Spectacle (Menagerie #2)(55)


My handler’s semicordial familiarity with me. The change in my diet and living quarters. Clothes I hadn’t put on.

I felt as if I’d woken up in the middle of a day I didn’t remember starting.

With that realization, my hand flew to my face. There was no mirror in my room, and there’d been so many discrepancies in my memory that I’d completely forgotten about the bruise from Woodrow’s punch. Which had been easy, because it no longer hurt.

As we completed our third lap around the isolated, nondescript building, my fingers found my cheekbone. There was no tenderness. The scab that had formed over the nick on my throat was gone.

That wouldn’t be possible overnight without the liberal application of some sort of healing aid, like phoenix tears. But phoenix tears wouldn’t explain the discrepancies in my memory.

The conclusion was obvious, if inexplicable. I hadn’t been punched and cut the night before. I wasn’t just missing the memory of dressing and leaving Gallagher’s room last night.

I was missing several days.

*

Pagano seemed confused by my sudden silence as he walked me back to my cell, but not entirely disappointed by it. About an hour after he left—though I could never be sure of the time—he came back with my lunch tray, which held a ham sandwich with lettuce and tomato, steamed broccoli, half a peach and a school-lunch-sized carton of orange juice. I could hardly enjoy the best meal I’d eaten since Vandekamp shot me with a tranquilizer dart because of the questions swirling around in my head.

What had changed during the days I was missing? Why was I missing them at all?
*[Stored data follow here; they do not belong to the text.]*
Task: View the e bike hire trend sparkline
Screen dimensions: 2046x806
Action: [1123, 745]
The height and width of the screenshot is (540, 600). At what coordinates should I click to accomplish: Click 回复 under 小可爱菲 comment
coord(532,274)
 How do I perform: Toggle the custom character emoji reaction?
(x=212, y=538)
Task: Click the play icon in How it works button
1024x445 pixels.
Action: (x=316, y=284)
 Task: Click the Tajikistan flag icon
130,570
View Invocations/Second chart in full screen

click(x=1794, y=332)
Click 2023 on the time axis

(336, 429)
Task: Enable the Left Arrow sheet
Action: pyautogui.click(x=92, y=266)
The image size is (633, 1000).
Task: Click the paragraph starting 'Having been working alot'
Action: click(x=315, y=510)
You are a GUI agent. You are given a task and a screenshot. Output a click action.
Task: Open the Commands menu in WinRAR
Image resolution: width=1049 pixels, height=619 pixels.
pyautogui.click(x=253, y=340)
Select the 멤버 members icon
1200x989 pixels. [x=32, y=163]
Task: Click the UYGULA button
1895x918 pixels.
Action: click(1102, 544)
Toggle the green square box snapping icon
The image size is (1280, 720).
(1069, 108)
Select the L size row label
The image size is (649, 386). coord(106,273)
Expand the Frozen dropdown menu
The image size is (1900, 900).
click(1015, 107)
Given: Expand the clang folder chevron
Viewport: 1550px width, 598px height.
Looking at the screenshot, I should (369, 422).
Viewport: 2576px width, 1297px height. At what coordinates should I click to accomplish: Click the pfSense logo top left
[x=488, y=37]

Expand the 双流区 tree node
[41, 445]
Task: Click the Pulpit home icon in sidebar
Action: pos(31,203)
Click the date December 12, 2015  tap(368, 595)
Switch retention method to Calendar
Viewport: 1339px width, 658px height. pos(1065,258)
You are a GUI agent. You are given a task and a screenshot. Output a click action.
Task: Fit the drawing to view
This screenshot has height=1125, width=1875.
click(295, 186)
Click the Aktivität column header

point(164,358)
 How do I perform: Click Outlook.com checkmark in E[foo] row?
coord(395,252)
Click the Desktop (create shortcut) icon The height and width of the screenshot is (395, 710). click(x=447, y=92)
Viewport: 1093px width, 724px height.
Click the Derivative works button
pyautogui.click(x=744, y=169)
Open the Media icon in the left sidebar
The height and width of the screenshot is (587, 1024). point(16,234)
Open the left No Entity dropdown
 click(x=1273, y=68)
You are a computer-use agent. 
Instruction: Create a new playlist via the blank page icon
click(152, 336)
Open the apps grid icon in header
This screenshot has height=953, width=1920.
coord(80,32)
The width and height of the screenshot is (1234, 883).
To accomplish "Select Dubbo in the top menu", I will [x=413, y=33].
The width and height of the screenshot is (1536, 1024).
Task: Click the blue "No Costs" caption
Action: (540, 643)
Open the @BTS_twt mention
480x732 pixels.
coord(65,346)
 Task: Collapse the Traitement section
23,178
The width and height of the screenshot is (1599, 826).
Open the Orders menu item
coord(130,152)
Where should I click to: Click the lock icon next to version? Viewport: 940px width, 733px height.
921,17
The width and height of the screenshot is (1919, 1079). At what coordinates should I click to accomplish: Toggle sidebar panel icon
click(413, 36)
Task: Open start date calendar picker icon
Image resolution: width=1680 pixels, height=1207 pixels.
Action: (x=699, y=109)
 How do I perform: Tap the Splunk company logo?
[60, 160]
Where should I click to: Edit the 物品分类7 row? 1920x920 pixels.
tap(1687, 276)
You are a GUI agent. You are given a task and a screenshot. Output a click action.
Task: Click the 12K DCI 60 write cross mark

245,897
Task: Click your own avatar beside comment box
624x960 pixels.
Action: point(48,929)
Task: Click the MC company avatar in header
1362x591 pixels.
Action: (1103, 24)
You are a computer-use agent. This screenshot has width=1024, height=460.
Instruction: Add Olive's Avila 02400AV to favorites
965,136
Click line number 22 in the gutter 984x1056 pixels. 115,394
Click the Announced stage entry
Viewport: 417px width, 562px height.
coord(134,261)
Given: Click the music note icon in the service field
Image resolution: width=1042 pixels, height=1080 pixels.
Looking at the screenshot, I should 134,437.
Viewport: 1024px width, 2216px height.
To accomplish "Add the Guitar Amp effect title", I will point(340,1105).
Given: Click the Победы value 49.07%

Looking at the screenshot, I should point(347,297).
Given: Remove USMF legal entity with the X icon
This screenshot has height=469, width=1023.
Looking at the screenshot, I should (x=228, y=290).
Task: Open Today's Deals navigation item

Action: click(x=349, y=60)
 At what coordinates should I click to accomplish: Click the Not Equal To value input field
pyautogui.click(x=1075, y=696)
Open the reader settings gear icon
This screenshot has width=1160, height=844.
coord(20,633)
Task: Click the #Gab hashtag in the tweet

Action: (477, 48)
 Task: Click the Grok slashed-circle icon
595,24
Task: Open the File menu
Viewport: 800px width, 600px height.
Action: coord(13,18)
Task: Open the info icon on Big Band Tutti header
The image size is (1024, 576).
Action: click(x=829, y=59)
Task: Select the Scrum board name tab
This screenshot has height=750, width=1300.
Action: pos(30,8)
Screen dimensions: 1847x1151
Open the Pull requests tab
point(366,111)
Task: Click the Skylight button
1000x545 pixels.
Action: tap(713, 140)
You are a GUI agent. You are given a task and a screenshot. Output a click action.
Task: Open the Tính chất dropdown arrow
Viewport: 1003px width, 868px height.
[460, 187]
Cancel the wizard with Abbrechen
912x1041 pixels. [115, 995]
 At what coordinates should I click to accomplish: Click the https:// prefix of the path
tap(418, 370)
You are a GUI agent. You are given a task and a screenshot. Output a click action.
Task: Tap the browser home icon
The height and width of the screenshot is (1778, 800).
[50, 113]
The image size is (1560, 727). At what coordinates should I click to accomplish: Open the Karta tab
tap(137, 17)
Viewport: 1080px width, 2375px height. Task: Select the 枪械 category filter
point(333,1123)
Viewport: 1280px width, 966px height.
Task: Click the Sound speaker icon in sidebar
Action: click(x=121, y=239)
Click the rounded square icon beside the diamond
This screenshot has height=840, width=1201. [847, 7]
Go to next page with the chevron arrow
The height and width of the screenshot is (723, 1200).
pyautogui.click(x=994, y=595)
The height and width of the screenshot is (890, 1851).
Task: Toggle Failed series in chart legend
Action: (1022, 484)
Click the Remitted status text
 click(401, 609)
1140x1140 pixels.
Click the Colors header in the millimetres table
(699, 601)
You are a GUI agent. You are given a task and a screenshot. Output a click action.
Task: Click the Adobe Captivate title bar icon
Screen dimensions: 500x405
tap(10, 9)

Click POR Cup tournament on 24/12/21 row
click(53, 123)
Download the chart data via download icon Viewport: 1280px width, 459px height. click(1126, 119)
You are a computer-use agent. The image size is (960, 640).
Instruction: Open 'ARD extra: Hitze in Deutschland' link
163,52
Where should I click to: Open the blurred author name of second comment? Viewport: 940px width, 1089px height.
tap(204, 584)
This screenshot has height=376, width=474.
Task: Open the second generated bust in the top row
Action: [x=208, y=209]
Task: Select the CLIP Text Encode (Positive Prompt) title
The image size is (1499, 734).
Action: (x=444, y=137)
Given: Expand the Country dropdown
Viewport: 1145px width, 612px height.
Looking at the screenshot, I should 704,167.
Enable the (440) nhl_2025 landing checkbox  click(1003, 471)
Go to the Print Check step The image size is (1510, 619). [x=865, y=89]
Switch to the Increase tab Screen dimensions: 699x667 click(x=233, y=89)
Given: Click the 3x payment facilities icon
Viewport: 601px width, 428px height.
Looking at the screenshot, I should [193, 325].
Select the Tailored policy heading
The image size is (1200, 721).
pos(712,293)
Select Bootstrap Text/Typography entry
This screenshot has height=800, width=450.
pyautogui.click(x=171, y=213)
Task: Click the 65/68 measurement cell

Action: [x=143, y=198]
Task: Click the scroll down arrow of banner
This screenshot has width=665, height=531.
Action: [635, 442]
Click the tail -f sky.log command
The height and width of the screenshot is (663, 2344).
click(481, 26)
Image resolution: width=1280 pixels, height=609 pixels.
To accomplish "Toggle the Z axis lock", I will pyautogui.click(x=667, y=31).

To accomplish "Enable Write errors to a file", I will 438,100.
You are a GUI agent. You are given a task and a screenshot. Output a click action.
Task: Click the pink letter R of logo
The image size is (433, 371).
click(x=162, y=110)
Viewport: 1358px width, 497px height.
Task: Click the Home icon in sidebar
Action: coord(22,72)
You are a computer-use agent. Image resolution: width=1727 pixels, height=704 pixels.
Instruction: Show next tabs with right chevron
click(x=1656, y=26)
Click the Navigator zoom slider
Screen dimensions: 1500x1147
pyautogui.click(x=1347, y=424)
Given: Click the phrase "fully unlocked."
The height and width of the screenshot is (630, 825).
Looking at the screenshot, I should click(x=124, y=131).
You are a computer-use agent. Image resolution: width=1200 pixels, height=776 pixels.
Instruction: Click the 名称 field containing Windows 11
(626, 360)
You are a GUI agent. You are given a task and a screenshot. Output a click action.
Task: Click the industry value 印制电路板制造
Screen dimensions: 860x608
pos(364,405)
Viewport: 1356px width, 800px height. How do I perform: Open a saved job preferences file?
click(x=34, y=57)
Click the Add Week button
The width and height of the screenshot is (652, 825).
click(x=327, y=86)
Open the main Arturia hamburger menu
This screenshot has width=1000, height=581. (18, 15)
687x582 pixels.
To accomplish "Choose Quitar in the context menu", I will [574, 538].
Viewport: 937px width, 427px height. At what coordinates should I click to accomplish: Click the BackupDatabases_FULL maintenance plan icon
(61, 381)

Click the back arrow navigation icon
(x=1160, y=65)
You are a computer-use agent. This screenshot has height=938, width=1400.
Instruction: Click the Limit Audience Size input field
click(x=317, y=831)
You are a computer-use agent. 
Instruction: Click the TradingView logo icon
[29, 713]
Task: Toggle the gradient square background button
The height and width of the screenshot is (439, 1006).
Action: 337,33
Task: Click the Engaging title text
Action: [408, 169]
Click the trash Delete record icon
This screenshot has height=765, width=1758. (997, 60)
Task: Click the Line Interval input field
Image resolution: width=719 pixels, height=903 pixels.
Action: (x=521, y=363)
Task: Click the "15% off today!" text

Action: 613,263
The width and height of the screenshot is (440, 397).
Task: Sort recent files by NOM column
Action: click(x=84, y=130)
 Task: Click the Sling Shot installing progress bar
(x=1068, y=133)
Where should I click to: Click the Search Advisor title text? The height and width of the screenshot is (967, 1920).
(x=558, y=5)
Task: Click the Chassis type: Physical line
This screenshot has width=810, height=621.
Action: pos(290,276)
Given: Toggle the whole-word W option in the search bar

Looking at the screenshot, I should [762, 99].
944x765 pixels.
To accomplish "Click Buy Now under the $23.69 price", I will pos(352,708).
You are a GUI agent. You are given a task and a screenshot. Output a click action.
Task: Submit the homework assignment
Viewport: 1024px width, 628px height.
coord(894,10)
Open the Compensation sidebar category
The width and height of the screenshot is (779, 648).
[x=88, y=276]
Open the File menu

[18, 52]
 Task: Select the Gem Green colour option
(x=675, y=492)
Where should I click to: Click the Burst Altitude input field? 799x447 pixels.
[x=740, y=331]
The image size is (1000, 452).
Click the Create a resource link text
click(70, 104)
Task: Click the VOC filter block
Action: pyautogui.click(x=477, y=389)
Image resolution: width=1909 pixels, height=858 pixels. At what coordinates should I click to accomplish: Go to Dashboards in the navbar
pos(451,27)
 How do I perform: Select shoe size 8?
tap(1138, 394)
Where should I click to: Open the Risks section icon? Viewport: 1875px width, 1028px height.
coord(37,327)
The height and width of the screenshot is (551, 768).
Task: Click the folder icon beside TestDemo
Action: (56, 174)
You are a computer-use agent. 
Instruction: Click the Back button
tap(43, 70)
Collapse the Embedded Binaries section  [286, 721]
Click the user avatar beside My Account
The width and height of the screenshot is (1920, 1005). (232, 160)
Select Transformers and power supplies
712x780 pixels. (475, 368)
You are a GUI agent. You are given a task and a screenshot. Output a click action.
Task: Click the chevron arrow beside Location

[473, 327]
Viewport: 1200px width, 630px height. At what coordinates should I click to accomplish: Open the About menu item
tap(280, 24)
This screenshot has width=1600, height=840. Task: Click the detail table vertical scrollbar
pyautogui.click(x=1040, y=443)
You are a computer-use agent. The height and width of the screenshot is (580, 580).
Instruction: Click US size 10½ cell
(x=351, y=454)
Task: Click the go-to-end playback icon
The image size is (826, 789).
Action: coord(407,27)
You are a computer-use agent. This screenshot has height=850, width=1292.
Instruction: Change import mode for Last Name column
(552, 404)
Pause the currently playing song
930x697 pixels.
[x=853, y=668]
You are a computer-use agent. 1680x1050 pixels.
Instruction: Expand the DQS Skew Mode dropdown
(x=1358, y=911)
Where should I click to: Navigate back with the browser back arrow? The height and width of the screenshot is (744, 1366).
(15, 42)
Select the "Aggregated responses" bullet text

Around midafternoon, Pagano came back to escort me to an engagement he seemed to think I was expecting. I wound up in the prep room with five other captives, including Zyanya. She was already paralyzed in her chair when I got there, but I saw nothing unusual in her gaze. She seemed pleased but not surprised to see me.

Nothing the makeup artists said or did gave me any clue about my missing days.

Once I was painted, dressed and rubbed with body glitter, the other captives and I were marched through the topiary and the rear iron gate toward the arena, where we were led to individual box seats. Just like the previous evening.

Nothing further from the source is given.